Мадлена откинулась на подушку и выпрямила, как пружины, ноги:

— На сей раз Режис притворялся, что «знает». Он не собирался писать десяток версий о Людовике II, он хотел защитить его образ, как единственно верный… А я… Я увлеклась Людовиком II с тех пор, как познакомилась с тобой: ты так на него похож! Посмотри… посмотри же, какой он красавец…

Король был высокий, метр девяносто шесть, череп маленький, длинная тонкая шея вылезала из воротника сплошь расшитого мундира, плечи покатые, длинные ноги казались неуклюжими, вялыми, и на всех изображениях он стоял, слегка согнув одно колено… Из-под высокого, шишковатого, квадратного лба пламенный романтический взгляд. Кто-то писал, что взгляд у него был жесткий… Возможно… Зато глаза несравненной красоты!

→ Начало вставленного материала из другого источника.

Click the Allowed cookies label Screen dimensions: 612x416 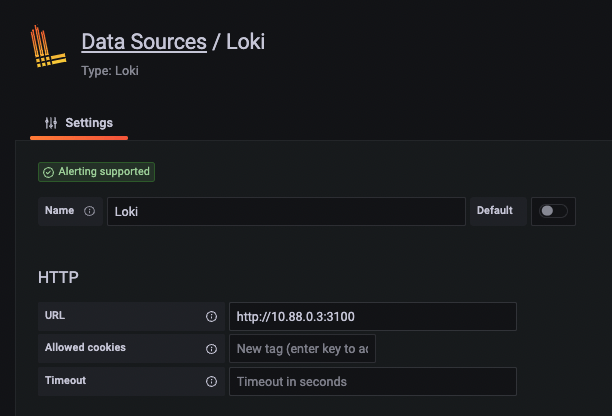85,348
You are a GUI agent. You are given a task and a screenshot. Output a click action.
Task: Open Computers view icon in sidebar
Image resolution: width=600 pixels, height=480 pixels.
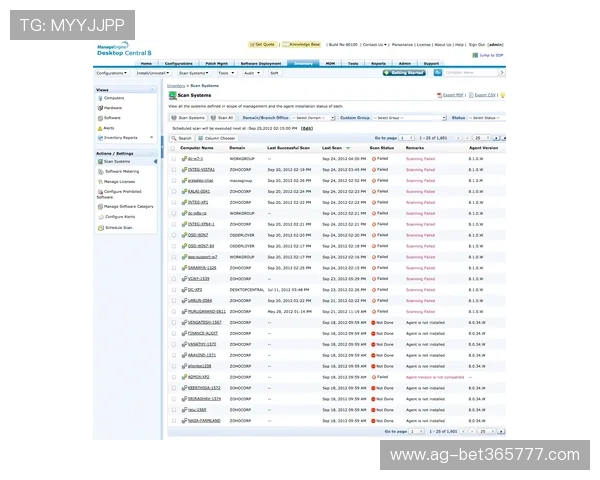[x=100, y=98]
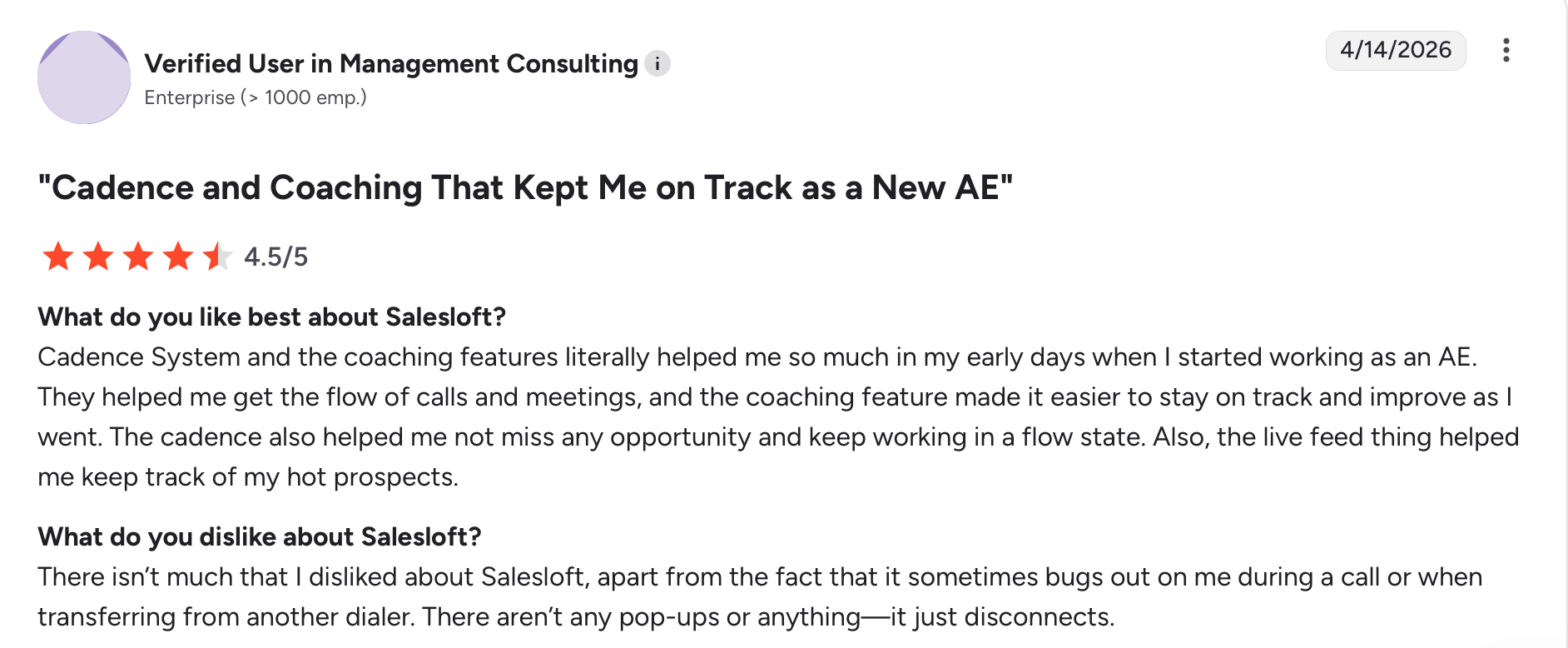The height and width of the screenshot is (648, 1568).
Task: Click the reviewer's purple avatar image
Action: pos(84,77)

Волосы, густые, черные или, может быть, каштановые — об этом история умалчивала, — были причесаны самым странным манером: разделенные на прямой пробор, гладкие и прилизанные, на макушке они кудельками спадали на уши… Нос прямой, чуть коротковатый, рот похож на цветок, мясистый, с извилистой линией губ, подбородок круглый, детский, такой же, как эти круглые детские щеки, те самые щеки, что с возрастом непомерно расползлись. Король носил в молодые годы висячие усы, бородку, вернее, узенькую эспаньолку, которая постепенно, по мере того как жирело лицо, превращалась в пышную бороду. Но заплывшие с возрастом глаза, возможно, голубые, сохранили свой небесный пламень, а синева под ними красноречиво свидетельствовала о ночах, проходивших в борении короля с собственным дряблым, как тюфяк, телом.

Фредерик вовсе не желал походить на этого короля — даже на такого, каким тот был в юности. Во-первых, у него, у Фредерика, рост всего сто девяносто, во-вторых, ноги держат его надежно и не гнутся, в-третьих, нет у него такой гривы, напротив, он уже начинает лысеть… И плечи у меня не покатые, как у дамы в кринолине, и губы у меня не толстые, не извилистые, не женские… Держу пари, что у него были груди. Да и насчет всего прочего я не слишком уверен.

— Возможно… Зато у тебя тоже квадратный и шишковатый лоб, надломленные, как у него, брови, а главное — его взгляд. И усы как у него. Словом, вылитый ты! Значит, по-твоему, он женственный?

Да, Фредерик находил его женственным, этого грязного бандита-короля. Фредерик еще ничего не знал о жизни Людовика II, не знал даже знаменитых исторических сплетен относительно Вагнера, которого король вытащил из преисподней. И Мадлена решила, что Фредерик нюхом чувствует все гораздо тоньше, чем знатоки.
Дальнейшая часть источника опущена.